# 原文抜粋:
————————
老子(ろうし)は、中国の古代思想家であり、道家(どうか)の祖とされている。
その思想は『道徳経(どうとくきょう)』という書物にまとめられており、道家哲学の基盤を築いた人である。

老子は、自然の摂理に従い、無為自然(むいしぜん)を重んじる思想を提唱。無為とは、意図的な行動を避け、自然に身を任せることを意味する。

彼の教えは、権力や欲望に執着せず、
柔軟で謙虚な生き方
を説く。

老子は「道(タオ)」という宇宙の根本原理を中心に、人間のあり方や社会の在り方を考察し、調和とバランスを大切にする生き方を推奨した。そのため、彼の思想は個人の内面の平穏や、自然との調和を求める現代にも大きな影響を与え続けている。


「大道廃れて、仁義あり」とは


「大道」とは、老子が理想とする自然の秩序や道を指すものであり、それは無理なく物事が流れる理想的な状態を意味する。

すなわち、人々が自然に役割を果たし、無理にルールを強制する必要がない状態である。
しかし、老子が指摘するのは、この「大道」が崩れると、代わりに「仁義」、すなわち道徳や正義が登場するということである。

言い換えれば、自然な調和が失われたとき、人は秩序を保つために道徳的な規範や法律を設けなければならないという意味である。

これを現代のサラリーマン社会に置き換えると、理想的な職場では、各自が自分の役割を理解し、自然に協力し合い、過度な競争や厳格な規律は必要ない状態が想像される。しかし、現実の職場では、そうした理想的な環境は少なく、しばしば成果主義や業績圧力が強調されるあまり、「仁義」のような厳しいルールやノルマが前面に出てくる。老子がこの状態を批判するのは、形式的な正義や道徳が人間の本質的な幸福や調和を損なうからである。

サラリーマン社会における「仁義」


サラリーマンの世界でも「仁義」が強調される場面は多い。

たとえば、成果主義や競争が激化すると、
社員同士が協力し合うよりも、
互いに競い合い、時には他者を
押しのけることが奨励される。
————————
# 課題:
上の老子についての文章のうち、「言い換えれば、自然な調和が失」から「サラリーマンの世界でも「仁義」が強調される場面は多い。」までを一字も変えずに書き写してください。
————————
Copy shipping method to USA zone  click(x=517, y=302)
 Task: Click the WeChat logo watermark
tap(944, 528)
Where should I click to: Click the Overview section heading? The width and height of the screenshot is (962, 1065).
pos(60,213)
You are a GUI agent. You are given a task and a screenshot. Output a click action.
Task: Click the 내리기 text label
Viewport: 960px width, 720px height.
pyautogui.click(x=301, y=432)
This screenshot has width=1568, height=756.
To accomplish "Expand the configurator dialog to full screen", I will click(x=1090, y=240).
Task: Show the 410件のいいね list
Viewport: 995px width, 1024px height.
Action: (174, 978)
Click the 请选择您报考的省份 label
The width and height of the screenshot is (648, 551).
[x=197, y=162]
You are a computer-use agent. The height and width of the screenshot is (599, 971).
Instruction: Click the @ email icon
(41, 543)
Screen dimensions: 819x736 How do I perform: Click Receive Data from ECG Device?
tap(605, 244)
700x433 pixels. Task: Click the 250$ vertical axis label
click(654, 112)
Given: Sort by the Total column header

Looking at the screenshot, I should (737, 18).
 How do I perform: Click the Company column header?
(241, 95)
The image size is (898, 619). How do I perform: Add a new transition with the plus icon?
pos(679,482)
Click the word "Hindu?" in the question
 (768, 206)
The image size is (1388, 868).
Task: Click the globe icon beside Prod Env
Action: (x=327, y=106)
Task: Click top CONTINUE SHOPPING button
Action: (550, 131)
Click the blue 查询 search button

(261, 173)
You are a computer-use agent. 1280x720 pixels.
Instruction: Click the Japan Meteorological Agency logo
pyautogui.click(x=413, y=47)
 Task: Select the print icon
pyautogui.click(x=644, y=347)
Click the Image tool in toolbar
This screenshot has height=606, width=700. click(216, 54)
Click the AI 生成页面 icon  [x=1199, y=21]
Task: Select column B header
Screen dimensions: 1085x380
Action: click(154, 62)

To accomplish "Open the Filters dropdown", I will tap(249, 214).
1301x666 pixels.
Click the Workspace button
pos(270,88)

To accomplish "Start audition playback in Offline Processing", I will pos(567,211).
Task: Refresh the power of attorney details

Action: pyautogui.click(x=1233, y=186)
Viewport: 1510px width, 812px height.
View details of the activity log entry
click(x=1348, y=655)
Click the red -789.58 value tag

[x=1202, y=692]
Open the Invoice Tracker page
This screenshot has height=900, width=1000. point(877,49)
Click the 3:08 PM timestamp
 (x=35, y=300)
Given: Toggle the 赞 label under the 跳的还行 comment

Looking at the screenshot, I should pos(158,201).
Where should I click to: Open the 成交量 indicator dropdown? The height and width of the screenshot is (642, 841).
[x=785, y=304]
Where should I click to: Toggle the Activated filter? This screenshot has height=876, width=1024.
————————
# 解答:
言い換えれば、自然な調和が失われたとき、人は秩序を保つために道徳的な規範や法律を設けなければならないという意味である。

これを現代のサラリーマン社会に置き換えると、理想的な職場では、各自が自分の役割を理解し、自然に協力し合い、過度な競争や厳格な規律は必要ない状態が想像される。しかし、現実の職場では、そうした理想的な環境は少なく、しばしば成果主義や業績圧力が強調されるあまり、「仁義」のような厳しいルールやノルマが前面に出てくる。老子がこの状態を批判するのは、形式的な正義や道徳が人間の本質的な幸福や調和を損なうからである。

サラリーマン社会における「仁義」


サラリーマンの世界でも「仁義」が強調される場面は多い。